En somme, bien que l’habileté des élèves à faire des inférences s’améliore avec l’âge (Oakhill et Cain, 2004; Florit et coll., 2011), les enfants du préscolaire peuvent faire des inférences (Florit et coll., 2011; Makdissi, 2004; Van den Broek et coll., 2005). Ils le feraient néanmoins de façon moins spontanée et avec moins d’efficacité que des enfants plus âgés (Paris, Lindauer et Cox, 1977; Van den Broek et coll., 2005) (p.71).

Il est alors important de documenter les inférences des jeunes élèves que Dupin de Saint-André qualifie de « moins spontanées » et avec « moins d’efficacité » que celles effectuées par les élèves plus âgés. Fayol (2017) de même que Barnes et collaborateurs (1996) l’expliquent en mentionnant que la connaissance que les jeunes lecteurs « ont des événements et des situations est moindre. Ensuite, leurs capacités cognitives – vitesse de traitement, raisonnement, mémoire de travail – ne permettent pas des traitements aussi efficaces. La réalisation des inférences est donc plus rare, diminuant d’autant la compréhension des textes » (p.84).

Nous croyons que d’analyser les stratégies justificatives à teneur inférentielle pourrait contribuer aux recherches sur l’inférence. Il s’avère alors important de savoir si la maturité cognitive joue un rôle dans le développement des réponses à teneur inférentielle.

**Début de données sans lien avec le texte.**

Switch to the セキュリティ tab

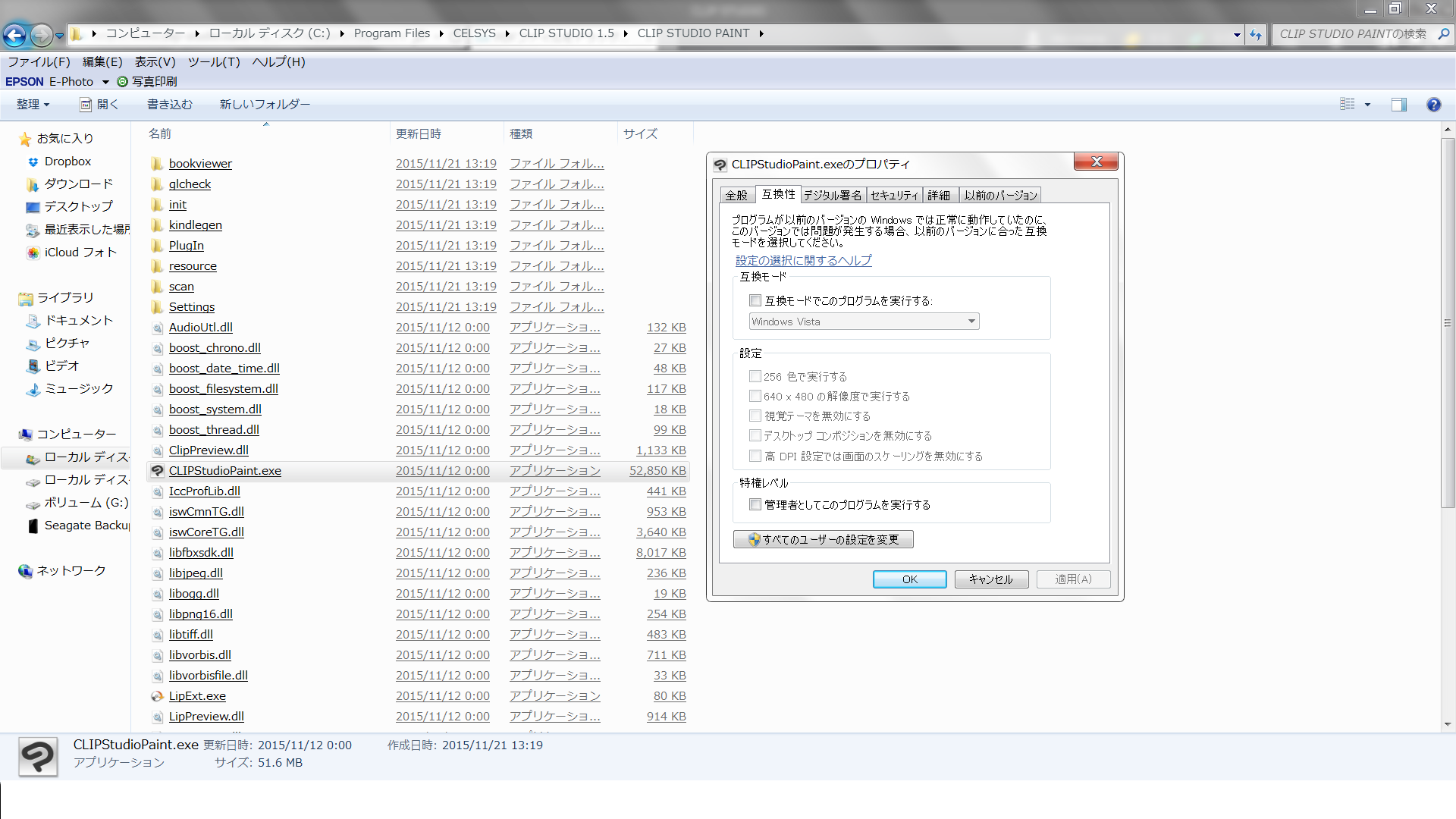(894, 196)
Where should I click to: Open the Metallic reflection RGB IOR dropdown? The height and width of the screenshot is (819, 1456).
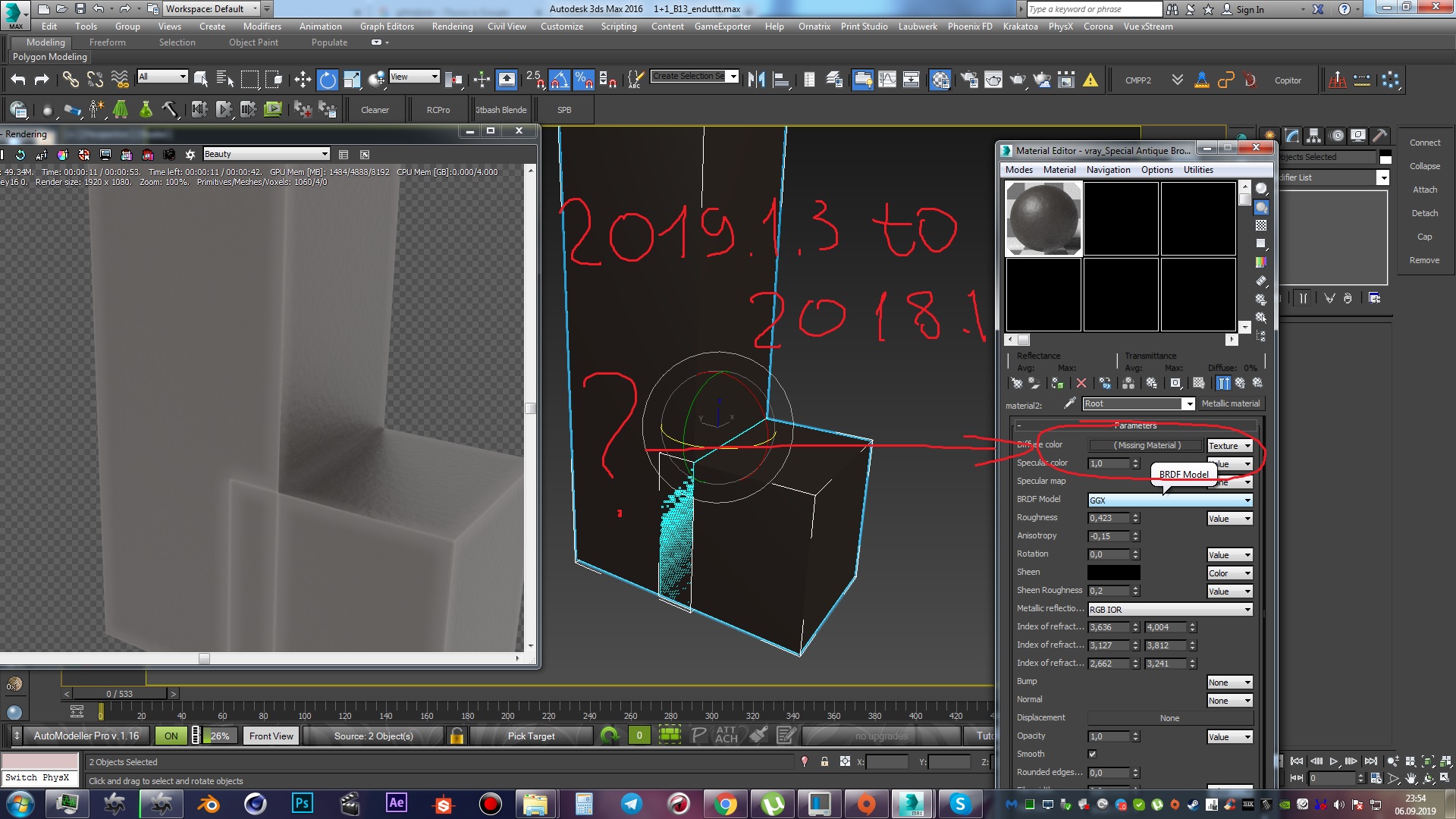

D’autres processus cognitifs sont également mis de l’avant en ce qui concerne la compréhension en lecture (Pressley, 2002). Comme mentionné au chapitre 1, il semble y avoir des traces observables des processus de compréhension lors de la construction des réponses des élèves (Provencher, 2013). Il importe de bien cerner ces processus, puisque certains se retrouvent dans les réponses des élèves, ce qui est l’objet de la section suivante.